Based on the provided solution, find the series solution to the IVP. The series solution to the given IVP is: $$ y = 4 - 6x + x^2 + \cdots + a_N x^N + \cdots $$ where \(a_i\)s, for \(i > 3\), can be found by the recurrence relation: $$ (n+2)(n+1)a_{n+2}+na_{n+1}+(n-1)a_n = 0, \quad \text{for }n \geq 2 $$

Step-by-step solution

Rewrite the IVP using power series

Rewrite the given IVP in terms of a power series: $$ (2+x) \sum_{n=2}^{\infty} n(n-1)a_n x^{n-2}+(1+x) \sum_{n=1}^{\infty} n a_n x^{n-1}+3 \sum_{n=0}^{\infty} a_n x^{n} = 0 $$

Determine relationships between coefficients

Match the coefficients of each term with the same power of x, and rewrite the equation as: $$ [2a_2 + 3a_0] + [2 \cdot 3a_3 + 2a_2 + 3a_1 + a_0]x + \sum_{n=2}^{\infty} [(n+2)(n+1)a_{n+2}+na_{n+1}+(n-1)a_n]x^n = 0 $$ For the series to converge and satisfy the given IVP, all coefficients of each power of x must be equal to zero. Thus, we have: $$ 2a_2 + 3a_0 = 0 \\ 2 \cdot 3a_3 + 2a_2 + 3a_1 + a_0 =0\\ (n+2)(n+1)a_{n+2}+na_{n+1}+(n-1)a_n = 0, \quad \text{for }n \geq 2 $$

Find the coefficients using the initial conditions

Using the initial conditions: $$ y(0) = \sum_{n=0}^{\infty} a_n \cdot 0^{n} = a_0 = 4 \\ y'(0) = \sum_{n=1}^{\infty} n a_n \cdot 0^{n-1} = a_1 = 3 $$ Now we can solve for the coefficients \(a_2, a_3, ..., a_N\). From the relationships we derived in step 2: $$ 2a_2 + 3(4) = 0 \Rightarrow a_2 = -6 \\ 2 \cdot 3a_3 + 2(-6) + 3(3) + 4 = 0 \Rightarrow a_3 = 1 \\ (n+2)(n+1)a_{n+2}+na_{n+1}+(n-1)a_n = 0, \quad \text{for }n \geq 2 $$ We can continue using the recurrence relation for \(n\geq 2\) to find as many values of \(a_n\) as needed.

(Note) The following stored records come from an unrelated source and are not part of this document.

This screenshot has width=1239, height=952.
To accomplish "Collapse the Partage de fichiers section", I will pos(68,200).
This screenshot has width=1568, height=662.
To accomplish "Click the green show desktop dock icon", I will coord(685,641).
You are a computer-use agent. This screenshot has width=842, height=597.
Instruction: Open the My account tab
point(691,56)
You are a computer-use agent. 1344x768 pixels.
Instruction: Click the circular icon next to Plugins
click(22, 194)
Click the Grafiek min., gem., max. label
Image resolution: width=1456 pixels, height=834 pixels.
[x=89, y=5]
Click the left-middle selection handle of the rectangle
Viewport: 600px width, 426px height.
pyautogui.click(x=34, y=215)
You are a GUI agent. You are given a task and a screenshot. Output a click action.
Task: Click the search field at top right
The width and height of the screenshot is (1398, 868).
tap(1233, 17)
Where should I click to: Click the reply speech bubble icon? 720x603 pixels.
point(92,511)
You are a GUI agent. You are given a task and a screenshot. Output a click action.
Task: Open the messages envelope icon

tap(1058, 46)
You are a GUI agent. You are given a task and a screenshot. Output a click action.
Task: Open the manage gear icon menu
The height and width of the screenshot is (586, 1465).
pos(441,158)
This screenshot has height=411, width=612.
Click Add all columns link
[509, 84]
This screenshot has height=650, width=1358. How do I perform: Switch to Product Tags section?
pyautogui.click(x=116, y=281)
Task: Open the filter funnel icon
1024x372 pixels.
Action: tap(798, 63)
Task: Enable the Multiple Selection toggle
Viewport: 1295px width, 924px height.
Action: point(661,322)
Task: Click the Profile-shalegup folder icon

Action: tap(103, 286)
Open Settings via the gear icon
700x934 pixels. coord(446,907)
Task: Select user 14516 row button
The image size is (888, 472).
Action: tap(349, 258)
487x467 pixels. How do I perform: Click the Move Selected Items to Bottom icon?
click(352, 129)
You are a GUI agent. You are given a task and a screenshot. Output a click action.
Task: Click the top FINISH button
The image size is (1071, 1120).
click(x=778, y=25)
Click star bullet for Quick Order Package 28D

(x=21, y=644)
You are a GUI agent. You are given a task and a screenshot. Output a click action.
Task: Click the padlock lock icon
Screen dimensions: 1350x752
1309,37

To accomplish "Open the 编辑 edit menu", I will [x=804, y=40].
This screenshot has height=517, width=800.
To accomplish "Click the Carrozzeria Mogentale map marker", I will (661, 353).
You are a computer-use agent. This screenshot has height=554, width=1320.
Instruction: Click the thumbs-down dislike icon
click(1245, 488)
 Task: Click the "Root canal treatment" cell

Write the final series solution

Combining the coefficients we found and the power series, the solution to the IVP is: $$ y = 4 - 6x + x^2 + \cdots + a_N x^N + \cdots $$ where \(a_i\)s, for \(i > 3\), can be found by the recurrence relation we established in step 2.